Reputation: 163232
Suppose I have a readable stream, sourceStream
, that generates ~32KB of data every second. I want to pipe this data to the writable streams of multiple HTTP clients.
Client A has a great internet connection and can keep up with my stream data. Client B is connected on his/her trusty 14.4kbps US Robotics modem.
sourceStream.pipe(resClientA); // Pipe to Client A's writable stream
sourceStream.pipe(resClientB); // Pipe to Client B's writable stream
These are TCP connections and Node.js is going to be able to know when a client is getting behind. I know that there is a small amount of buffering built into Streams, but it won't be long before that buffer is full and Node.js will have to do something with all that data being produced by sourceStream
.
Will it buffer indefinitely for Client B while Client A continues to get data as expected?
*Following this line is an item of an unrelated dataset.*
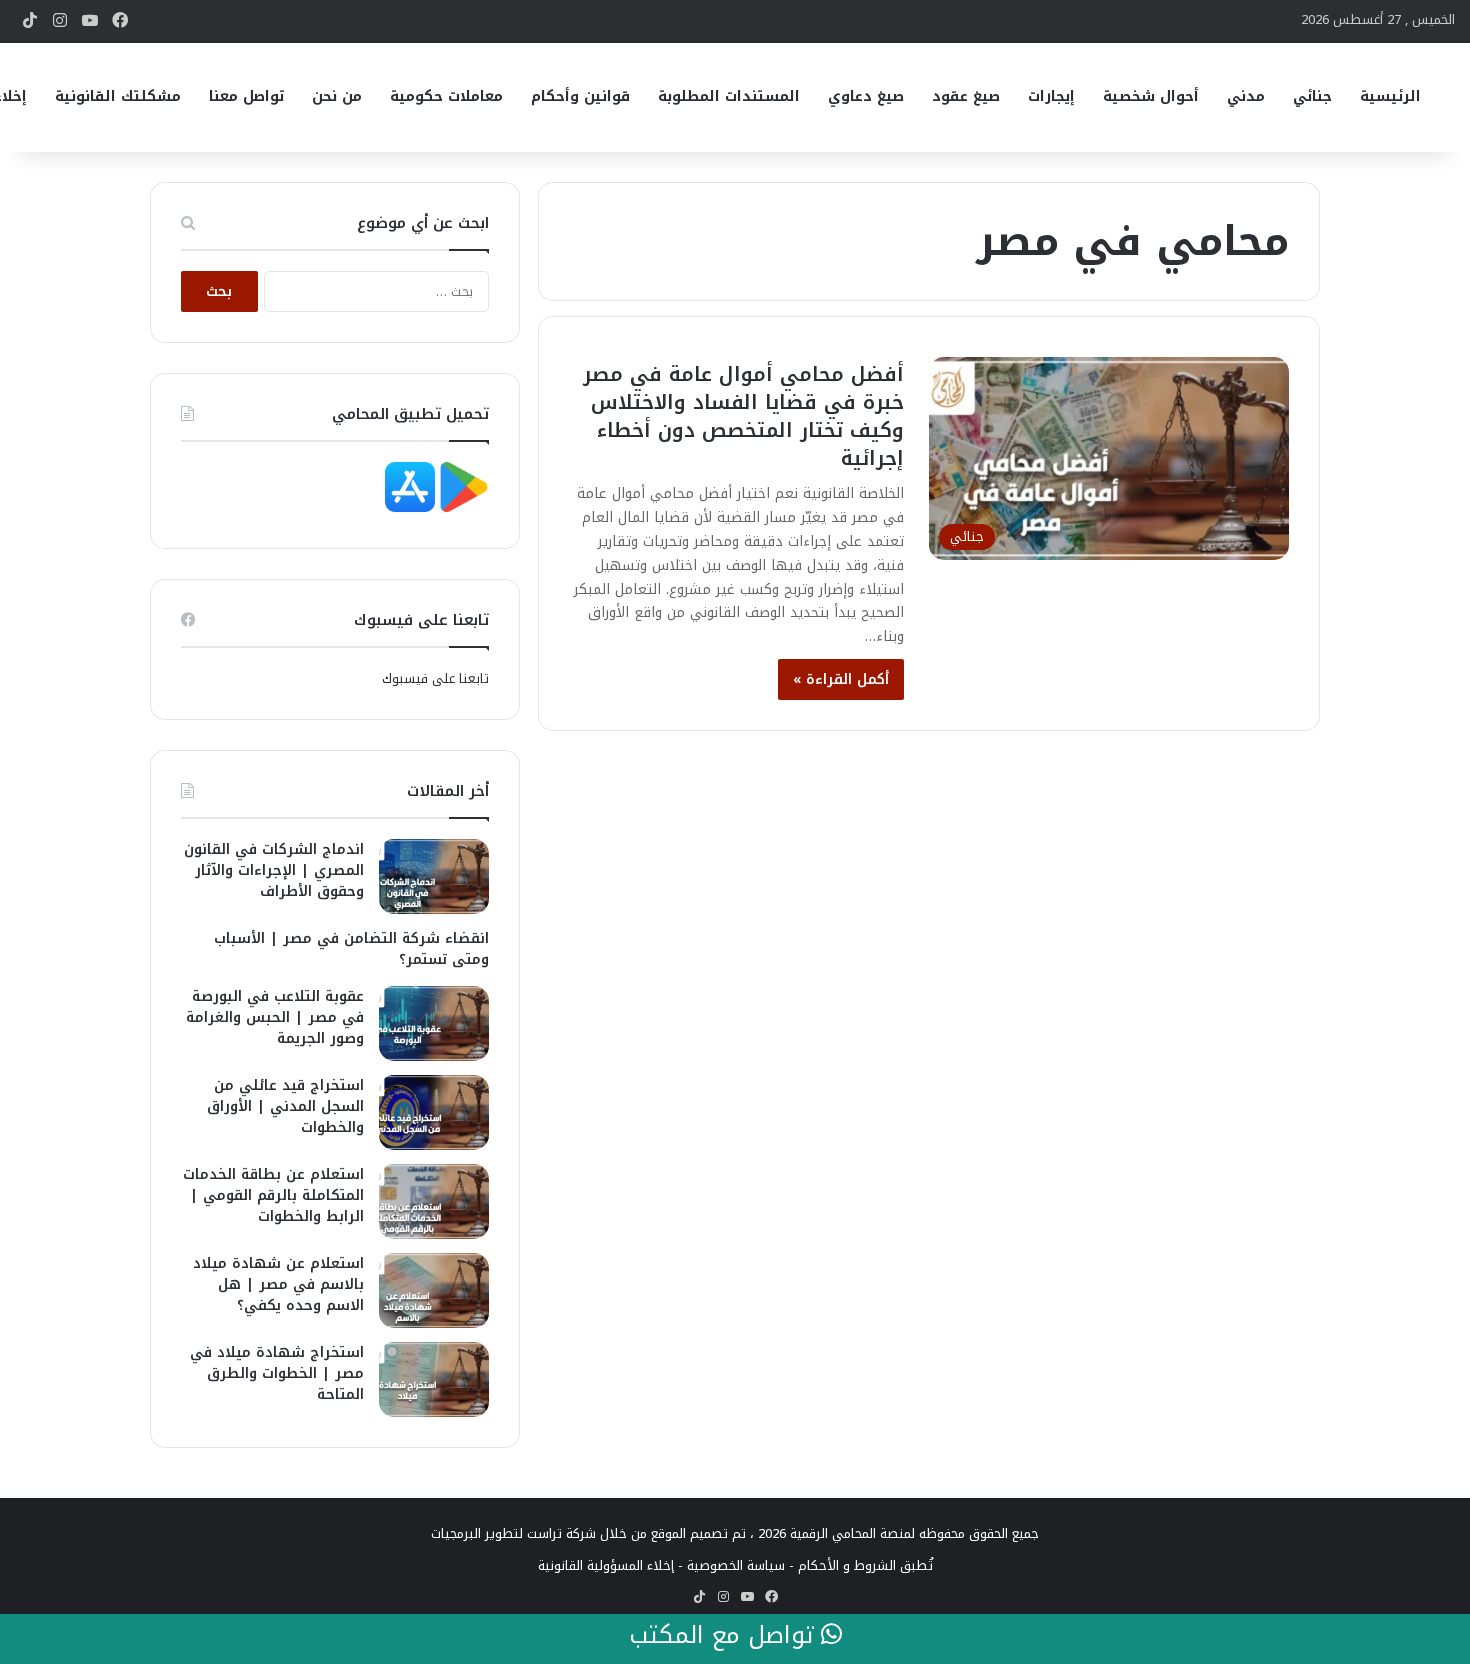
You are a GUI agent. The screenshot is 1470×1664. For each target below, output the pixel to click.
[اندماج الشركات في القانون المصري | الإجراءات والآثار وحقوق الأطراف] (434, 876)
Or, will Node pause the stream until Client B can catch up, meaning that this stream is paused for Client A as well? Or, will something else happen?
Upvotes: 4
Views: 822
Reputation: 20315
It goes as slow as the slowest reader. Source: https://github.com/isaacs/stream-multiplexer#the-problem
Most of the time, you'd prefer that the reader goes no faster than the slowest writer can accomodate. In Node v0.10, this is how it works.